Una delle mie passioni, dopo l’Irlanda,
è il Giappone. Mi piace questo paese contraddittorio e affascinante, ricco di
tradizioni millenarie e di innovazione, di cultura e di bizzarrie e fintanto
che non riuscirò a visitarlo mi accontento di tante belle sushate e di anime e
manga.
Oggi voglio parlarvi dell’ultimo film
dello Studio Ghibli, il primo senza la firma del maestro Miyazaki: Quando c’era
Marnie, tratto dal romanzo di Joan G. Robinson.
Trama:
Una ragazzina solitaria e senza genitori
di nome Anna viene mandata a casa di un'attempata coppia in un paesino in riva
al mare, per socializzare con altri bambini della sua età. Durante una delle
sue lunghe passeggiate nella natura, Anna incontra una misteriosa ragazzina
bionda di nome Marnie, sola come lei.
Le due diventano amiche inseparabili e
passano intere giornate a giocare e chiacchierare, ma per qualche
incomprensibile ragione a volte si perdono di vista all'improvviso, pur senza
allontanarsi l'una dall'altra. Quando un conoscente di famiglia della bionda
ragazzina arriva in visita, Marnie smette definitivamente di frequentare Anna.
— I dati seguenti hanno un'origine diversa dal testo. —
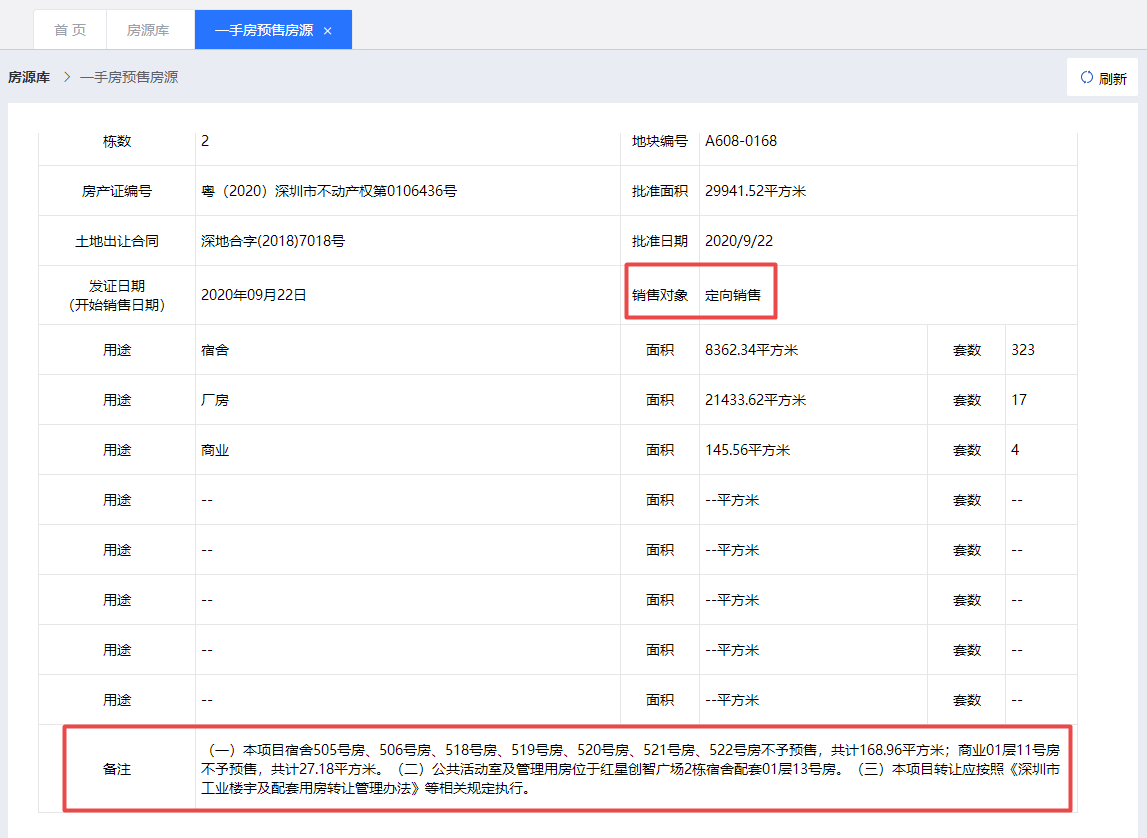The height and width of the screenshot is (838, 1147).
Task: Select the 地块编号 value A608-0168
Action: pyautogui.click(x=741, y=141)
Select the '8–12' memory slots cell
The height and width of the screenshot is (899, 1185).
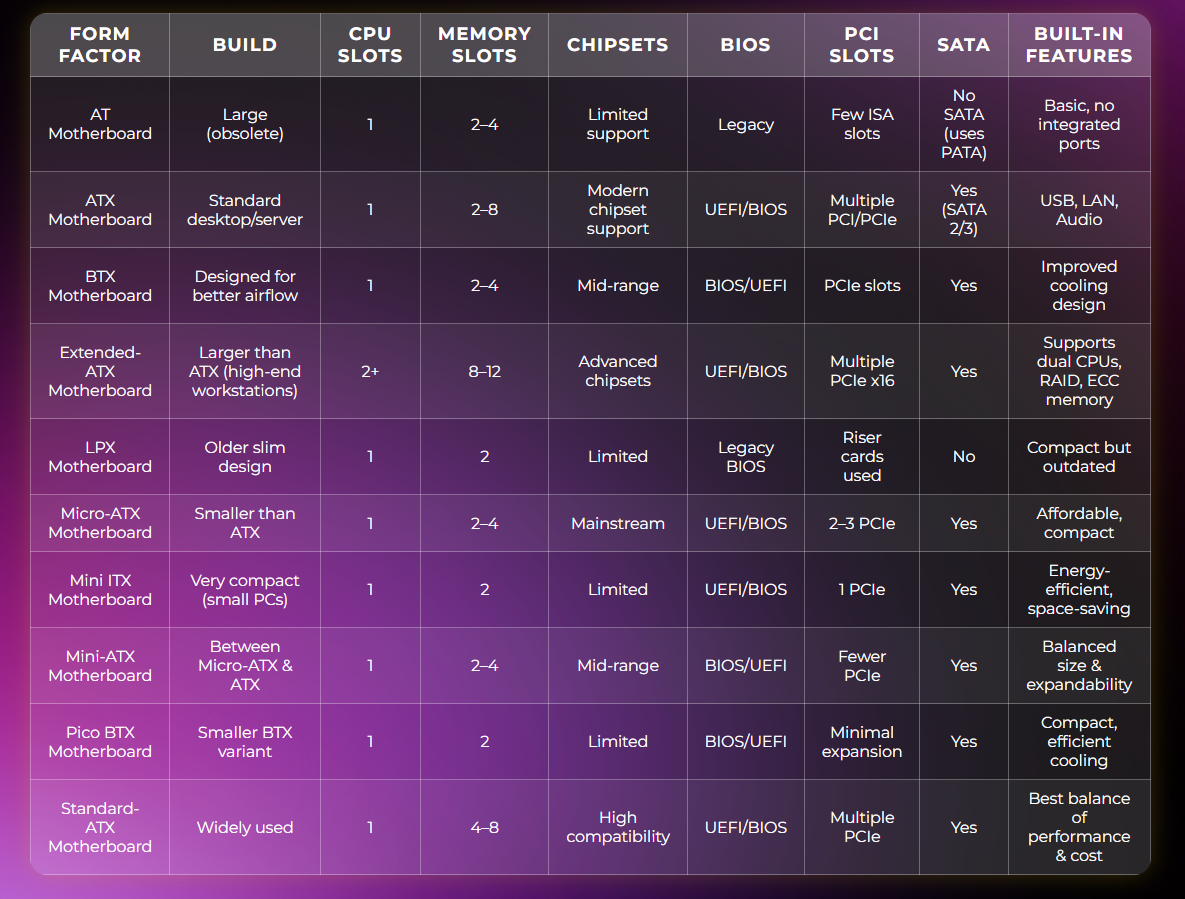click(484, 371)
E allora, ritenendo che la ragazzina si
sia stancata di esserle amica, Anna decide di andare a verificare di persona presso
la misteriosa casa nella palude, ma quello che scopre è decisamente diverso da
quanto si aspettava...
“A
questo mondo esiste un cerchio magico invisibile. Il cerchio ha un di dentro e
un di fuori. Queste sono persone al di dentro e poi io sono una persona al
di fuori. Però di una cosa simile non me ne importa.
Io
mi detesto.”
“Tu
sei il mio prezioso segreto. Non ne ho parlato a nessuno, e a nessuno ne
parlerò d'ora in avanti, perché sai: se qualcuno lo sapesse verrebbe solo
rovinato tutto. Senti, te ne prego, promettimelo: di noi due sarà un segreto,
per l'eternità.”
(Marnie)
Recensione:
La differenza fra libro e film è
evidente, tanto da rendere le due opere differenti l’una dall’altra.
Il libro è un romanzo di formazione
ambientato a metà del 900 in Inghilterra, mentre l’anime è ambientato nell’odierno
Giappone e inserisce alcuni personaggi (per esempio Sayaka che in realtà un omaggio ai personaggi di due film di
Miyazaki: Kiki consegne e domicilio e Totoro) che nel libro non sono presenti.
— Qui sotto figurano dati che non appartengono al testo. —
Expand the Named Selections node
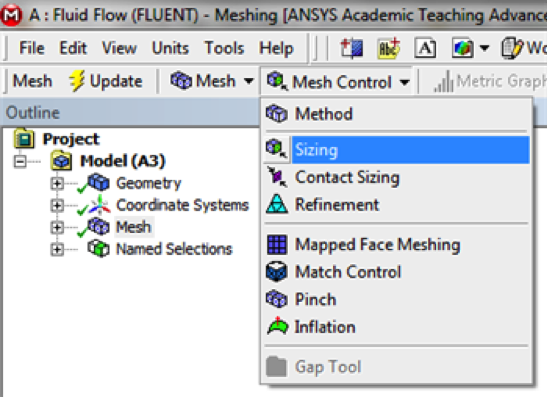This screenshot has height=398, width=548. point(57,249)
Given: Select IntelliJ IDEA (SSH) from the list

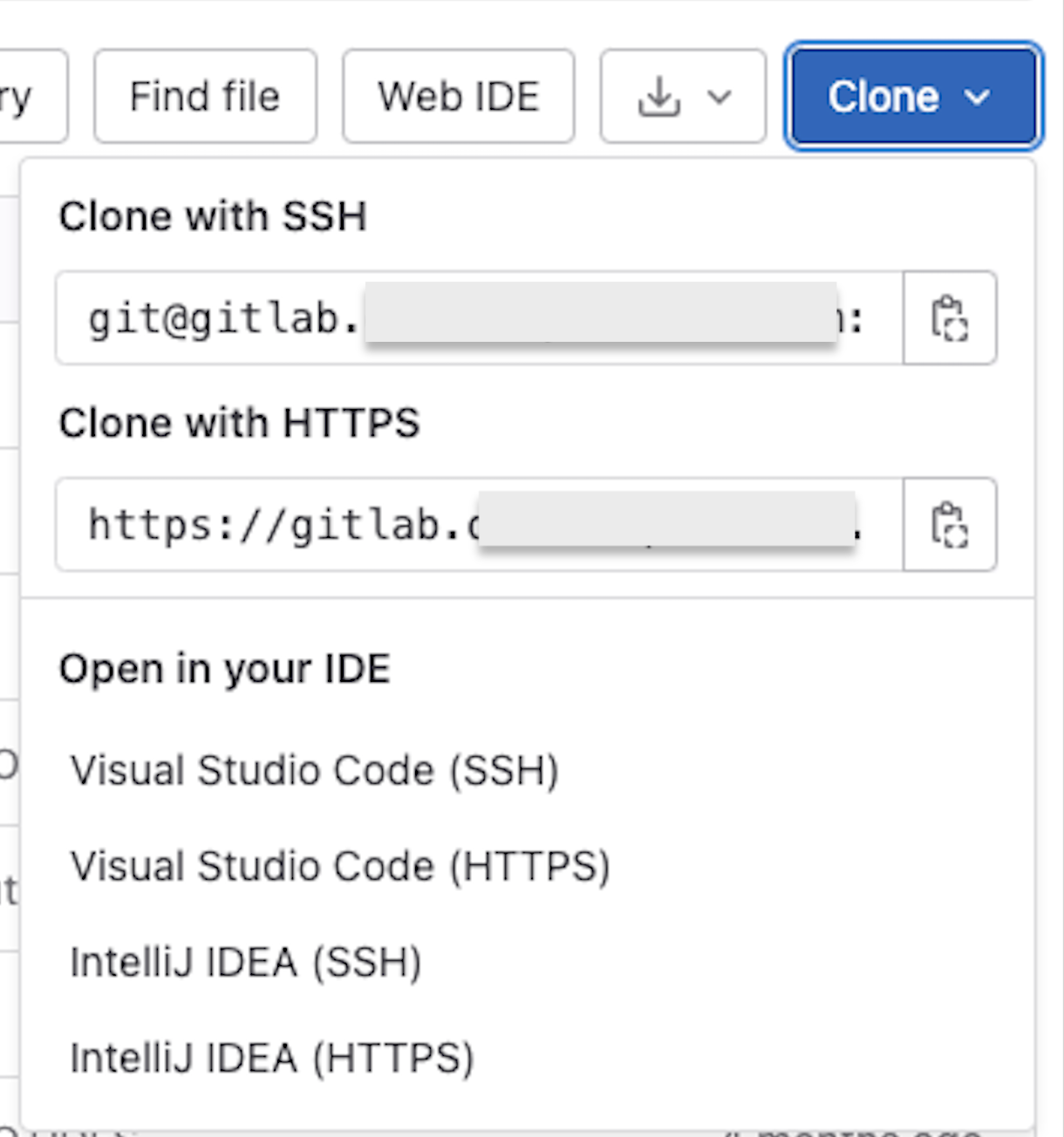Looking at the screenshot, I should [x=245, y=963].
Resta però presente il tema introdotto
dall’autrice del libro: la storia è tutta un sogno o c’è in essa un fondo di
realtà?
Anna, la protagonista della storia, ha
conosciuto realmente Marnie o Marnie era soltanto il frutto della sua fantasia?
Mi è piaciuto il discostarsi dal
Miyazaki classico e dal Takahata a cui eravamo tutti abituati.
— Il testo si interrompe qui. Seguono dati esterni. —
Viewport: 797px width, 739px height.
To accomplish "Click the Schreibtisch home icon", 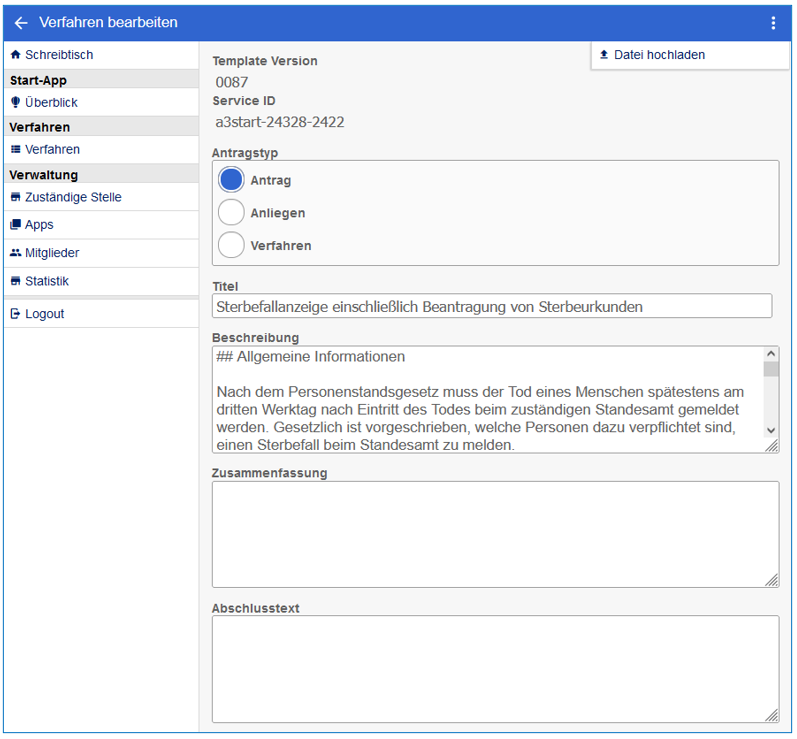I will [15, 55].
Hiromasa Yonebayashi presenta un’opera
nuova, più introspettiva e profonda, con una protagonista differente dagli
altri personaggi femminili dello Studio Ghibli.
Anna è infatti una ragazza introversa,
scontrosa, chiusa e scostante tanto da risultare antipatica ma con il procedere
della narrazione il regista mostra la sua vera vita.
Marnie è la sua ancora di salvezza, è lo
sprone che riuscirà a farla uscire dal suo guscio e a trovare la sua strada.
E qui mi fermo, consigliandovi tanto di
leggere il libro quanto di vedere il film!